_Exercise goal_.
Please rewrite the records below, replacing "computer-use agent" with "screen navigation assistant" and leaving everything else unchanged.

+===+

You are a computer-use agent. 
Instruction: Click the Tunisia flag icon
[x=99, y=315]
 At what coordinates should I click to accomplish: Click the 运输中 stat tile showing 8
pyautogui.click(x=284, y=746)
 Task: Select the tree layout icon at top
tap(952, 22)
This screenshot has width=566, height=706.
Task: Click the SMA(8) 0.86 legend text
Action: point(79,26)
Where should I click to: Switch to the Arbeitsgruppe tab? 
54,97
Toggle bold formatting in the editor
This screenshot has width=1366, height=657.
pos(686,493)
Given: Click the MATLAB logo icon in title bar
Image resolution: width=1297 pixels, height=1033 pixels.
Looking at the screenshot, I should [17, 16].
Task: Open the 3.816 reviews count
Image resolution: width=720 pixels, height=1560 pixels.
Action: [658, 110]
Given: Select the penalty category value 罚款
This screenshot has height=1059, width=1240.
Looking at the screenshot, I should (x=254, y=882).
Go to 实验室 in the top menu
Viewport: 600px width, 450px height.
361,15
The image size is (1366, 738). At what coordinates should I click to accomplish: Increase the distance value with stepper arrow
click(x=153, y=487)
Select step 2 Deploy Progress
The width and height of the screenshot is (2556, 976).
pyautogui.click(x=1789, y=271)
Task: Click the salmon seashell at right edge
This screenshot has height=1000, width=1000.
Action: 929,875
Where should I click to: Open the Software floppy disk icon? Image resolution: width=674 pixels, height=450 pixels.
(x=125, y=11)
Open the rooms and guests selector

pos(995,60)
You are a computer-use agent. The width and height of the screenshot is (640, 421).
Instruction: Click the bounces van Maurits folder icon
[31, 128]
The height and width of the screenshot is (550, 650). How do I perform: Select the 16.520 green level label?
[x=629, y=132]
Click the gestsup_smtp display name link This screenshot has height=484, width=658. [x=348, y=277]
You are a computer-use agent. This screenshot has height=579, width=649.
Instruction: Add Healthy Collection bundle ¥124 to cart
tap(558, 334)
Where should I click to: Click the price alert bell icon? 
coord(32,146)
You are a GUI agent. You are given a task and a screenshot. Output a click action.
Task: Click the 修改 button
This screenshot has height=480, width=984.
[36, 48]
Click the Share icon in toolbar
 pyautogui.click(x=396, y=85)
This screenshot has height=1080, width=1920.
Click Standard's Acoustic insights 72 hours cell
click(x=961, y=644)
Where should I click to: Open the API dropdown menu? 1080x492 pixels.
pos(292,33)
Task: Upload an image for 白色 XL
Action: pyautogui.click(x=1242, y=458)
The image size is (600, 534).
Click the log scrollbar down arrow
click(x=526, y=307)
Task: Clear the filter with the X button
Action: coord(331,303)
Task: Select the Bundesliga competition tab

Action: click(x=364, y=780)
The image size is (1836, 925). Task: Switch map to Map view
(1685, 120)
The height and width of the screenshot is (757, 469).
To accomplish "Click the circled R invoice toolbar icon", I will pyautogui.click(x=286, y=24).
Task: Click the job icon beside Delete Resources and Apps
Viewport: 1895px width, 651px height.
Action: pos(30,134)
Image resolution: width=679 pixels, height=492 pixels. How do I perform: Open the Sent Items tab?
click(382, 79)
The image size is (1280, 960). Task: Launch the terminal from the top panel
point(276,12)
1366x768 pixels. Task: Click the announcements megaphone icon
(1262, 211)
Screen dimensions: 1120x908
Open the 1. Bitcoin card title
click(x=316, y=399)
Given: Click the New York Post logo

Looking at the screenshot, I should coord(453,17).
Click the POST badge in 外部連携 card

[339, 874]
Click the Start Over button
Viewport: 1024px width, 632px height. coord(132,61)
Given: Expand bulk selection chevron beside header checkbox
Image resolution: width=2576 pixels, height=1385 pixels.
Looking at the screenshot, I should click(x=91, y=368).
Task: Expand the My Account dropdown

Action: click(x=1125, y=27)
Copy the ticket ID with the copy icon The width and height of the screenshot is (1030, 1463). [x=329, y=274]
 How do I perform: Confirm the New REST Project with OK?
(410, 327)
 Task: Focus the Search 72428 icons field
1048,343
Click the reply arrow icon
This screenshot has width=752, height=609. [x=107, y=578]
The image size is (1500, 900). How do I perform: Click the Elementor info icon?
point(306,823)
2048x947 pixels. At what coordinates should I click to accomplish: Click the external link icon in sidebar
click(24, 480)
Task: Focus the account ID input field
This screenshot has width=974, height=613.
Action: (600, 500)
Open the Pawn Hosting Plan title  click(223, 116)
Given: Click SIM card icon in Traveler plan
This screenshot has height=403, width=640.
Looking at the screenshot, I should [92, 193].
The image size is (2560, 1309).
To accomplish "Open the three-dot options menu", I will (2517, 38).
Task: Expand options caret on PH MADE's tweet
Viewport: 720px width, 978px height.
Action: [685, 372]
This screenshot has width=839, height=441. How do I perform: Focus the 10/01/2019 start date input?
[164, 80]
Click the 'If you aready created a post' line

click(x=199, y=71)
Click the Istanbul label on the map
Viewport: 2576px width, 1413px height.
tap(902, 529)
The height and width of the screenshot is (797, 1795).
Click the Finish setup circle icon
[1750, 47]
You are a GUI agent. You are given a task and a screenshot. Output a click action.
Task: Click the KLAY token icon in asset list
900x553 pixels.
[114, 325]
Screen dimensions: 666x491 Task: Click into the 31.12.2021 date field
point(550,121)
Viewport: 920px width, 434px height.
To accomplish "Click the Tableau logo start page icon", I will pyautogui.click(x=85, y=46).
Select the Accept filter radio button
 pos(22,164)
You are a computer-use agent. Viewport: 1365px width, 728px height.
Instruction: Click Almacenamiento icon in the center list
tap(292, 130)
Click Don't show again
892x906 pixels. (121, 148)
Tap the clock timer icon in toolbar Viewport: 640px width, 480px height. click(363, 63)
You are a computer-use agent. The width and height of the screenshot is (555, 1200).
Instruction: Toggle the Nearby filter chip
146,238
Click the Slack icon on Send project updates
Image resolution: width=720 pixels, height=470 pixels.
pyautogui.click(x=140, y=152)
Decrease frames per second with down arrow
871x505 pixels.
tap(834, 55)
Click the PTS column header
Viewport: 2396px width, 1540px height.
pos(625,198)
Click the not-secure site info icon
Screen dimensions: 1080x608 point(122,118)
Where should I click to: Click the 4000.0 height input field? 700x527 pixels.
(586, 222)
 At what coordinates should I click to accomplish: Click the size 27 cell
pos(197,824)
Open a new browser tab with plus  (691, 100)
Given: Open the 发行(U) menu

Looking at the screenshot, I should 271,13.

+===+

_Solved problem_.
You are a screen navigation assistant. 
Instruction: Click the Tunisia flag icon
[x=99, y=315]
 At what coordinates should I click to accomplish: Click the 运输中 stat tile showing 8
pyautogui.click(x=284, y=746)
 Task: Select the tree layout icon at top
tap(952, 22)
This screenshot has width=566, height=706.
Task: Click the SMA(8) 0.86 legend text
Action: point(79,26)
Where should I click to: Switch to the Arbeitsgruppe tab? 
54,97
Toggle bold formatting in the editor
This screenshot has width=1366, height=657.
pos(686,493)
Given: Click the MATLAB logo icon in title bar
Image resolution: width=1297 pixels, height=1033 pixels.
Looking at the screenshot, I should [17, 16].
Task: Open the 3.816 reviews count
Image resolution: width=720 pixels, height=1560 pixels.
Action: [658, 110]
Given: Select the penalty category value 罚款
This screenshot has height=1059, width=1240.
Looking at the screenshot, I should (x=254, y=882).
Go to 实验室 in the top menu
Viewport: 600px width, 450px height.
361,15
The image size is (1366, 738). At what coordinates should I click to accomplish: Increase the distance value with stepper arrow
click(x=153, y=487)
Select step 2 Deploy Progress
The width and height of the screenshot is (2556, 976).
pyautogui.click(x=1789, y=271)
Task: Click the salmon seashell at right edge
This screenshot has height=1000, width=1000.
Action: 929,875
Where should I click to: Open the Software floppy disk icon? Image resolution: width=674 pixels, height=450 pixels.
(x=125, y=11)
Open the rooms and guests selector

pos(995,60)
You are a screen navigation assistant. The width and height of the screenshot is (640, 421).
Instruction: Click the bounces van Maurits folder icon
[31, 128]
The height and width of the screenshot is (550, 650). How do I perform: Select the 16.520 green level label?
[x=629, y=132]
Click the gestsup_smtp display name link This screenshot has height=484, width=658. [x=348, y=277]
You are a screen navigation assistant. This screenshot has height=579, width=649.
Instruction: Add Healthy Collection bundle ¥124 to cart
tap(558, 334)
Where should I click to: Click the price alert bell icon? 
coord(32,146)
You are a GUI agent. You are given a task and a screenshot. Output a click action.
Task: Click the 修改 button
This screenshot has height=480, width=984.
[36, 48]
Click the Share icon in toolbar
 pyautogui.click(x=396, y=85)
This screenshot has height=1080, width=1920.
Click Standard's Acoustic insights 72 hours cell
click(x=961, y=644)
Where should I click to: Open the API dropdown menu? 1080x492 pixels.
pos(292,33)
Task: Upload an image for 白色 XL
Action: pyautogui.click(x=1242, y=458)
The image size is (600, 534).
Click the log scrollbar down arrow
click(x=526, y=307)
Task: Clear the filter with the X button
Action: coord(331,303)
Task: Select the Bundesliga competition tab

Action: click(x=364, y=780)
The image size is (1836, 925). Task: Switch map to Map view
(1685, 120)
The height and width of the screenshot is (757, 469).
To accomplish "Click the circled R invoice toolbar icon", I will pyautogui.click(x=286, y=24).
Task: Click the job icon beside Delete Resources and Apps
Viewport: 1895px width, 651px height.
Action: pos(30,134)
Image resolution: width=679 pixels, height=492 pixels. How do I perform: Open the Sent Items tab?
click(382, 79)
The image size is (1280, 960). Task: Launch the terminal from the top panel
point(276,12)
1366x768 pixels. Task: Click the announcements megaphone icon
(1262, 211)
Screen dimensions: 1120x908
Open the 1. Bitcoin card title
click(x=316, y=399)
Given: Click the New York Post logo

Looking at the screenshot, I should coord(453,17).
Click the POST badge in 外部連携 card

[339, 874]
Click the Start Over button
Viewport: 1024px width, 632px height. coord(132,61)
Given: Expand bulk selection chevron beside header checkbox
Image resolution: width=2576 pixels, height=1385 pixels.
Looking at the screenshot, I should click(x=91, y=368).
Task: Expand the My Account dropdown

Action: click(x=1125, y=27)
Copy the ticket ID with the copy icon The width and height of the screenshot is (1030, 1463). [x=329, y=274]
 How do I perform: Confirm the New REST Project with OK?
(410, 327)
 Task: Focus the Search 72428 icons field
1048,343
Click the reply arrow icon
This screenshot has width=752, height=609. [x=107, y=578]
The image size is (1500, 900). How do I perform: Click the Elementor info icon?
point(306,823)
2048x947 pixels. At what coordinates should I click to accomplish: Click the external link icon in sidebar
click(24, 480)
Task: Focus the account ID input field
This screenshot has width=974, height=613.
Action: (600, 500)
Open the Pawn Hosting Plan title  click(223, 116)
Given: Click SIM card icon in Traveler plan
This screenshot has height=403, width=640.
Looking at the screenshot, I should [92, 193].
The image size is (2560, 1309).
To accomplish "Open the three-dot options menu", I will (2517, 38).
Task: Expand options caret on PH MADE's tweet
Viewport: 720px width, 978px height.
Action: [685, 372]
This screenshot has width=839, height=441. How do I perform: Focus the 10/01/2019 start date input?
[164, 80]
Click the 'If you aready created a post' line

click(x=199, y=71)
Click the Istanbul label on the map
Viewport: 2576px width, 1413px height.
tap(902, 529)
The height and width of the screenshot is (797, 1795).
Click the Finish setup circle icon
[1750, 47]
You are a GUI agent. You are given a task and a screenshot. Output a click action.
Task: Click the KLAY token icon in asset list
900x553 pixels.
[114, 325]
Screen dimensions: 666x491 Task: Click into the 31.12.2021 date field
point(550,121)
Viewport: 920px width, 434px height.
To accomplish "Click the Tableau logo start page icon", I will pyautogui.click(x=85, y=46).
Select the Accept filter radio button
 pos(22,164)
You are a screen navigation assistant. Viewport: 1365px width, 728px height.
Instruction: Click Almacenamiento icon in the center list
tap(292, 130)
Click Don't show again
892x906 pixels. (121, 148)
Tap the clock timer icon in toolbar Viewport: 640px width, 480px height. click(363, 63)
You are a screen navigation assistant. The width and height of the screenshot is (555, 1200).
Instruction: Toggle the Nearby filter chip
146,238
Click the Slack icon on Send project updates
Image resolution: width=720 pixels, height=470 pixels.
pyautogui.click(x=140, y=152)
Decrease frames per second with down arrow
871x505 pixels.
tap(834, 55)
Click the PTS column header
Viewport: 2396px width, 1540px height.
pos(625,198)
Click the not-secure site info icon
Screen dimensions: 1080x608 point(122,118)
Where should I click to: Click the 4000.0 height input field? 700x527 pixels.
(586, 222)
 At what coordinates should I click to accomplish: Click the size 27 cell
pos(197,824)
Open a new browser tab with plus  (691, 100)
Given: Open the 发行(U) menu

Looking at the screenshot, I should 271,13.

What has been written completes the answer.